Clayton reparó en otra cosa: no había cercas de seguridad.

– No está mal, ¿no? -preguntó el inspector.

– No -admitió Clayton-. Parece agradable. ¿Hay normas que regulen los estilos de las casas?

– Por supuesto. Hay normas sobre el color, normas sobre el diseño, normas sobre lo que uno puede y no puede instalar. Hay normas de todo tipo, sólo que no las llamamos normas. Las llamamos pactos, y todo el mundo firma el acuerdo necesario antes de establecerse aquí.

– ¿Nadie protesta?

El inspector negó con la cabeza.

– Nadie protesta.

– Pongamos que tienes una colección de objetos artísticos caros que requiere sensores de presión y alarmas. ¿Te los dejarían instalar?

– Sí. Tal vez. Pero todos los sistemas tienen que registrarse, someterse a la inspección y la aprobación del Servicio de Seguridad. Cualquier arquitecto autorizado por el estado puede encargarse del papeleo. Forma parte del paquete.

Martin frenó poco a poco y detuvo el coche frente a una construcción grande y de diseño moderno. No obstante, estaba claramente vacía, y un letrero de SE VENDE colgaba junto al camino de acceso. El césped del patio era un poco más tupido que el de otros patios de la misma manzana, y los setos no estaban podados. Al profesor la casa le recordaba a un adolescente desgarbado, presentable en general, pero despeinado y sin afeitar, como si se hubiera ido a dormir muy tarde la noche anterior, tras ingerir demasiadas cervezas ilegales.

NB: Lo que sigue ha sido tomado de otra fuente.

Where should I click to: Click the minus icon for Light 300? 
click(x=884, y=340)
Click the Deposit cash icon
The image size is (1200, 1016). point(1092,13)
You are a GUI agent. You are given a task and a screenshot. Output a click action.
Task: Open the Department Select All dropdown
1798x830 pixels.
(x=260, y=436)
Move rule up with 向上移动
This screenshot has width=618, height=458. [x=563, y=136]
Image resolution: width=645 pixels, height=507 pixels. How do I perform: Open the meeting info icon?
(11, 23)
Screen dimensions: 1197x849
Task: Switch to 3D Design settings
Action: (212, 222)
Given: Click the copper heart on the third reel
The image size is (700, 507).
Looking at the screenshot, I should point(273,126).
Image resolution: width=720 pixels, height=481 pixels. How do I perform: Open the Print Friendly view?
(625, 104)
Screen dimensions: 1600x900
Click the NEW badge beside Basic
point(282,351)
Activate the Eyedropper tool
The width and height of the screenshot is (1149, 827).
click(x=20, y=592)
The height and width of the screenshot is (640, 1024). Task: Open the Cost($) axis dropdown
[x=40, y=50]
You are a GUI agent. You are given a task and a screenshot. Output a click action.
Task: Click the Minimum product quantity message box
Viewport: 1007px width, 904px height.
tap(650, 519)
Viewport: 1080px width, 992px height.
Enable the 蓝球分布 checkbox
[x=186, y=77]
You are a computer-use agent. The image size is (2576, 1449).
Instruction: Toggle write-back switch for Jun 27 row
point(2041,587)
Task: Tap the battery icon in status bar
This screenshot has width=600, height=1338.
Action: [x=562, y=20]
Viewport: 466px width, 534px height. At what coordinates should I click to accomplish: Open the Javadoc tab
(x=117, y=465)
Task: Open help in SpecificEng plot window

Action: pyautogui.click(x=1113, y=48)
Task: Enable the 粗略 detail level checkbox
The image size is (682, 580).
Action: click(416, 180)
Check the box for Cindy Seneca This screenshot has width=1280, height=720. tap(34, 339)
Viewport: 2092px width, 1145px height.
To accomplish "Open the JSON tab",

– Ahí es donde vivía Janet Cross -dijo el inspector en voz baja, señalando con un gesto las carpetas que Clayton tenía sobre las piernas-. Era hija única. La familia acabó por mudarse a otro sitio hace dos, tal vez tres semanas.

– ¿Adónde fueron?

– Tengo entendido que a Minneapolis. El lugar del que habían venido. Tenían parientes allí.

– ¿Y los vecinos? ¿Ellos qué opinan?

El agente Martin metió la marcha y avanzó lentamente por la calle.

– ¿Quién sabe? -contestó al cabo de un momento.

Clayton se disponía a hacer otra pregunta, pero cambió de idea. Echó una ojeada al inspector, que mantenía la vista al frente. Al profesor le pareció que acababan de darle una respuesta sorprendente. Tendrían que haber interrogado a los vecinos a fondo. ¿Habían visto u oído algo? ¿Se habían fijado en si algún desconocido rondaba por allí durante los días previos al secuestro de la joven? ¿Y después? ¿No se habían quejado a las autoridades? ¿No habían formado asociaciones vecinales anticrimen, ni celebrado reuniones para asignar turnos de guardia? ¿No, habían insistido en reforzar la seguridad ni hablado de instalar cámaras de videovigilancia en la calle? En un segundo se le ocurrió más de media docena de posibles reacciones típicas de la clase media frente al crimen violento. Tal vez fueran reacciones inútiles, pero reacciones al fin y al cabo.